What the task requires -
The response must contain all of the entries, each one repeated exactly.

Data shown -
_ _ _ _ _
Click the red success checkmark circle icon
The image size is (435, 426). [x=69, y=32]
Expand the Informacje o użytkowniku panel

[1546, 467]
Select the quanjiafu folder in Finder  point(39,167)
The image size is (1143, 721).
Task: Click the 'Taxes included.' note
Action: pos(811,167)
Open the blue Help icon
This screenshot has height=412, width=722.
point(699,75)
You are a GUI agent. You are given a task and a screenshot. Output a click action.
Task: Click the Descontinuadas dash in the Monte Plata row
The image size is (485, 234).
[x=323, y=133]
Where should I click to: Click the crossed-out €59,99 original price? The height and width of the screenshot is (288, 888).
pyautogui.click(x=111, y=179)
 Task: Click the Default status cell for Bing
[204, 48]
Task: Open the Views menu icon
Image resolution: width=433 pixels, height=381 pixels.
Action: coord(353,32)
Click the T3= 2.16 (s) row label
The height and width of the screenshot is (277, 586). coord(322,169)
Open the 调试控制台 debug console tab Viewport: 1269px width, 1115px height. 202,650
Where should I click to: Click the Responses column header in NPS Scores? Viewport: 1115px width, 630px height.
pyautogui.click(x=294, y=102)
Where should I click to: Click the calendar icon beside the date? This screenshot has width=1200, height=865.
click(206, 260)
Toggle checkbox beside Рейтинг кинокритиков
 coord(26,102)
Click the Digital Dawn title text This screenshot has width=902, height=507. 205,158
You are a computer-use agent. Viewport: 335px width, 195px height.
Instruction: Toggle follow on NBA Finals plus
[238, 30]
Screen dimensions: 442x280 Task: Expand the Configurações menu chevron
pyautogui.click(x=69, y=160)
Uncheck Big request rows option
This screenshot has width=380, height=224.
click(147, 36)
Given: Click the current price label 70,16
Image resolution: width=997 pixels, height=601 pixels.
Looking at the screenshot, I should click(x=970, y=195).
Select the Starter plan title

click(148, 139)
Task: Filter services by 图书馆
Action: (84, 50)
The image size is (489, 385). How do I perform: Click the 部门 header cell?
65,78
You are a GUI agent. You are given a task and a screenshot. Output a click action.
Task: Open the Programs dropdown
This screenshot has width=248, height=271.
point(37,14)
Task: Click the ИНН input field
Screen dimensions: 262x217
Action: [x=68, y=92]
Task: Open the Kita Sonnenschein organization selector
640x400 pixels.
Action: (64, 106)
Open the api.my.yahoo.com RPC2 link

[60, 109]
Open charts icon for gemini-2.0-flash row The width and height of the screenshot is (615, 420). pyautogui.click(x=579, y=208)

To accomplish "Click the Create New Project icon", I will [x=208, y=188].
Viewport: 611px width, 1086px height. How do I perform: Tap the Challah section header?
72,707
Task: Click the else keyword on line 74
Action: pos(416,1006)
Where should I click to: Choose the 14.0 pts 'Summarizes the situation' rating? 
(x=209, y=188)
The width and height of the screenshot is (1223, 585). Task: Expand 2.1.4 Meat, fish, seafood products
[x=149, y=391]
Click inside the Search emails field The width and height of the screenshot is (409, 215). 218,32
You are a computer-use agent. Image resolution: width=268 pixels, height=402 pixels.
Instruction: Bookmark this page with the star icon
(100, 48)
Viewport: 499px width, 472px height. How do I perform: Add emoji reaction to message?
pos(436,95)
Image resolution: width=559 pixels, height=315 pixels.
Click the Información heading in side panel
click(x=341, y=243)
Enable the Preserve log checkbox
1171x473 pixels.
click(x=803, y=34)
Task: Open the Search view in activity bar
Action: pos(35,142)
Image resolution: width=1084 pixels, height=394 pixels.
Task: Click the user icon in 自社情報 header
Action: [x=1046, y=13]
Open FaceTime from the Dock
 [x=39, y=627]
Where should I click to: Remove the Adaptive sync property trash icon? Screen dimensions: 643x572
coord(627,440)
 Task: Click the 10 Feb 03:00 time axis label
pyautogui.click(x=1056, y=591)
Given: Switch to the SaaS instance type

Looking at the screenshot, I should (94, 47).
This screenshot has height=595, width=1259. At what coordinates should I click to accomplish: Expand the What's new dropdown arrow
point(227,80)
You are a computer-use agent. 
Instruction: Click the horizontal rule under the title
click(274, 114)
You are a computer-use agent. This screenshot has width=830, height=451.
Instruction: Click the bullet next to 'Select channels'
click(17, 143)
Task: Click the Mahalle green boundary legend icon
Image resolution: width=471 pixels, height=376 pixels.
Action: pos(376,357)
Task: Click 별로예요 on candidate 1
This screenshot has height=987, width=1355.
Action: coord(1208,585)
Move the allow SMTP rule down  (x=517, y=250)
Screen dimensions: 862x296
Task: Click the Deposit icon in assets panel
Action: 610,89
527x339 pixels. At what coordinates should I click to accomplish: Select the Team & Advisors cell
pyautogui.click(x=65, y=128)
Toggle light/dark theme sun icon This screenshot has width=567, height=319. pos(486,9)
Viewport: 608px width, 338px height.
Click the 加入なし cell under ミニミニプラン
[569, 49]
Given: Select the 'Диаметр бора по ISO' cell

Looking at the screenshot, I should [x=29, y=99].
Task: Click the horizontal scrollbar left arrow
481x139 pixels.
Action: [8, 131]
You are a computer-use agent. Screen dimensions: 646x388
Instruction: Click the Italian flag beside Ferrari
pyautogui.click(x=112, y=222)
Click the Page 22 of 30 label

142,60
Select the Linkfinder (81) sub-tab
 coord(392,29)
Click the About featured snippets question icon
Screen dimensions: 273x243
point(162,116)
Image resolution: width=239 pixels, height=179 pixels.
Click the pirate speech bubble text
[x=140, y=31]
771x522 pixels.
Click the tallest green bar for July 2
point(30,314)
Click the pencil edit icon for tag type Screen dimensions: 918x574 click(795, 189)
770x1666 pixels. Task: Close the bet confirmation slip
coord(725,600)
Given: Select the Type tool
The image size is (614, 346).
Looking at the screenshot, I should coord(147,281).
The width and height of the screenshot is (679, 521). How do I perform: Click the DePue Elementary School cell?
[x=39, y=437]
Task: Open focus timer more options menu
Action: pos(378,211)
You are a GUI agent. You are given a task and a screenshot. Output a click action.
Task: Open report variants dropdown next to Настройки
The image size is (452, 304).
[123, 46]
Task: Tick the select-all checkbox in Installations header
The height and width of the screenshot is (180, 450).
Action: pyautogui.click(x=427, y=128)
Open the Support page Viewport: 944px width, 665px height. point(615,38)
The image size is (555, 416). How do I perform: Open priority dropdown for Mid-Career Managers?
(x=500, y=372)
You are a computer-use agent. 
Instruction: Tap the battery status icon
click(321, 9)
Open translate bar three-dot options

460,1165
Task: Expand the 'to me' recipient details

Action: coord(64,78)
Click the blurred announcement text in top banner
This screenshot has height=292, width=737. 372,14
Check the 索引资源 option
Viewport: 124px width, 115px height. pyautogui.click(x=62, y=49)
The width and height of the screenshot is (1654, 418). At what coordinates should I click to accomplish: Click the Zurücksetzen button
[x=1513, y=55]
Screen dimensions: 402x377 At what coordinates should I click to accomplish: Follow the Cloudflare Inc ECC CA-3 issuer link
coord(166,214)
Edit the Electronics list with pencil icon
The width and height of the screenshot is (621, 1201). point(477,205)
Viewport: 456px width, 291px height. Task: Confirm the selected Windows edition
_ _ _ _ _
Task output -
Click the red success checkmark circle icon
The image size is (435, 426). [x=69, y=32]
Expand the Informacje o użytkowniku panel

[1546, 467]
Select the quanjiafu folder in Finder  point(39,167)
The image size is (1143, 721).
Task: Click the 'Taxes included.' note
Action: pos(811,167)
Open the blue Help icon
This screenshot has height=412, width=722.
point(699,75)
You are a GUI agent. You are given a task and a screenshot. Output a click action.
Task: Click the Descontinuadas dash in the Monte Plata row
The image size is (485, 234).
[x=323, y=133]
Where should I click to: Click the crossed-out €59,99 original price? The height and width of the screenshot is (288, 888).
pyautogui.click(x=111, y=179)
 Task: Click the Default status cell for Bing
[204, 48]
Task: Open the Views menu icon
Image resolution: width=433 pixels, height=381 pixels.
Action: coord(353,32)
Click the T3= 2.16 (s) row label
The height and width of the screenshot is (277, 586). coord(322,169)
Open the 调试控制台 debug console tab Viewport: 1269px width, 1115px height. 202,650
Where should I click to: Click the Responses column header in NPS Scores? Viewport: 1115px width, 630px height.
pyautogui.click(x=294, y=102)
Where should I click to: Click the calendar icon beside the date? This screenshot has width=1200, height=865.
click(206, 260)
Toggle checkbox beside Рейтинг кинокритиков
 coord(26,102)
Click the Digital Dawn title text This screenshot has width=902, height=507. 205,158
You are a computer-use agent. Viewport: 335px width, 195px height.
Instruction: Toggle follow on NBA Finals plus
[238, 30]
Screen dimensions: 442x280 Task: Expand the Configurações menu chevron
pyautogui.click(x=69, y=160)
Uncheck Big request rows option
This screenshot has width=380, height=224.
click(147, 36)
Given: Click the current price label 70,16
Image resolution: width=997 pixels, height=601 pixels.
Looking at the screenshot, I should click(x=970, y=195).
Select the Starter plan title

click(148, 139)
Task: Filter services by 图书馆
Action: (84, 50)
The image size is (489, 385). How do I perform: Click the 部门 header cell?
65,78
You are a GUI agent. You are given a task and a screenshot. Output a click action.
Task: Open the Programs dropdown
This screenshot has width=248, height=271.
point(37,14)
Task: Click the ИНН input field
Screen dimensions: 262x217
Action: [x=68, y=92]
Task: Open the Kita Sonnenschein organization selector
640x400 pixels.
Action: (64, 106)
Open the api.my.yahoo.com RPC2 link

[60, 109]
Open charts icon for gemini-2.0-flash row The width and height of the screenshot is (615, 420). pyautogui.click(x=579, y=208)

To accomplish "Click the Create New Project icon", I will [x=208, y=188].
Viewport: 611px width, 1086px height. How do I perform: Tap the Challah section header?
72,707
Task: Click the else keyword on line 74
Action: pos(416,1006)
Where should I click to: Choose the 14.0 pts 'Summarizes the situation' rating? 
(x=209, y=188)
The width and height of the screenshot is (1223, 585). Task: Expand 2.1.4 Meat, fish, seafood products
[x=149, y=391]
Click inside the Search emails field The width and height of the screenshot is (409, 215). 218,32
You are a computer-use agent. Image resolution: width=268 pixels, height=402 pixels.
Instruction: Bookmark this page with the star icon
(100, 48)
Viewport: 499px width, 472px height. How do I perform: Add emoji reaction to message?
pos(436,95)
Image resolution: width=559 pixels, height=315 pixels.
Click the Información heading in side panel
click(x=341, y=243)
Enable the Preserve log checkbox
1171x473 pixels.
click(x=803, y=34)
Task: Open the Search view in activity bar
Action: pos(35,142)
Image resolution: width=1084 pixels, height=394 pixels.
Task: Click the user icon in 自社情報 header
Action: [x=1046, y=13]
Open FaceTime from the Dock
 [x=39, y=627]
Where should I click to: Remove the Adaptive sync property trash icon? Screen dimensions: 643x572
coord(627,440)
 Task: Click the 10 Feb 03:00 time axis label
pyautogui.click(x=1056, y=591)
Given: Switch to the SaaS instance type

Looking at the screenshot, I should (94, 47).
This screenshot has height=595, width=1259. At what coordinates should I click to accomplish: Expand the What's new dropdown arrow
point(227,80)
You are a computer-use agent. 
Instruction: Click the horizontal rule under the title
click(274, 114)
You are a computer-use agent. This screenshot has width=830, height=451.
Instruction: Click the bullet next to 'Select channels'
click(17, 143)
Task: Click the Mahalle green boundary legend icon
Image resolution: width=471 pixels, height=376 pixels.
Action: pos(376,357)
Task: Click 별로예요 on candidate 1
This screenshot has height=987, width=1355.
Action: coord(1208,585)
Move the allow SMTP rule down  (x=517, y=250)
Screen dimensions: 862x296
Task: Click the Deposit icon in assets panel
Action: 610,89
527x339 pixels. At what coordinates should I click to accomplish: Select the Team & Advisors cell
pyautogui.click(x=65, y=128)
Toggle light/dark theme sun icon This screenshot has width=567, height=319. pos(486,9)
Viewport: 608px width, 338px height.
Click the 加入なし cell under ミニミニプラン
[569, 49]
Given: Select the 'Диаметр бора по ISO' cell

Looking at the screenshot, I should [x=29, y=99].
Task: Click the horizontal scrollbar left arrow
481x139 pixels.
Action: [8, 131]
You are a computer-use agent. Screen dimensions: 646x388
Instruction: Click the Italian flag beside Ferrari
pyautogui.click(x=112, y=222)
Click the Page 22 of 30 label

142,60
Select the Linkfinder (81) sub-tab
 coord(392,29)
Click the About featured snippets question icon
Screen dimensions: 273x243
point(162,116)
Image resolution: width=239 pixels, height=179 pixels.
Click the pirate speech bubble text
[x=140, y=31]
771x522 pixels.
Click the tallest green bar for July 2
point(30,314)
Click the pencil edit icon for tag type Screen dimensions: 918x574 click(795, 189)
770x1666 pixels. Task: Close the bet confirmation slip
coord(725,600)
Given: Select the Type tool
The image size is (614, 346).
Looking at the screenshot, I should coord(147,281).
The width and height of the screenshot is (679, 521). How do I perform: Click the DePue Elementary School cell?
[x=39, y=437]
Task: Open focus timer more options menu
Action: pos(378,211)
You are a GUI agent. You are given a task and a screenshot. Output a click action.
Task: Open report variants dropdown next to Настройки
The image size is (452, 304).
[123, 46]
Task: Tick the select-all checkbox in Installations header
The height and width of the screenshot is (180, 450).
Action: pyautogui.click(x=427, y=128)
Open the Support page Viewport: 944px width, 665px height. point(615,38)
The image size is (555, 416). How do I perform: Open priority dropdown for Mid-Career Managers?
(x=500, y=372)
You are a computer-use agent. 
Instruction: Tap the battery status icon
click(321, 9)
Open translate bar three-dot options

460,1165
Task: Expand the 'to me' recipient details

Action: coord(64,78)
Click the blurred announcement text in top banner
This screenshot has height=292, width=737. 372,14
Check the 索引资源 option
Viewport: 124px width, 115px height. pyautogui.click(x=62, y=49)
The width and height of the screenshot is (1654, 418). At what coordinates should I click to accomplish: Click the Zurücksetzen button
[x=1513, y=55]
Screen dimensions: 402x377 At what coordinates should I click to accomplish: Follow the Cloudflare Inc ECC CA-3 issuer link
coord(166,214)
Edit the Electronics list with pencil icon
The width and height of the screenshot is (621, 1201). point(477,205)
Viewport: 456px width, 291px height. Task: Confirm the selected Windows edition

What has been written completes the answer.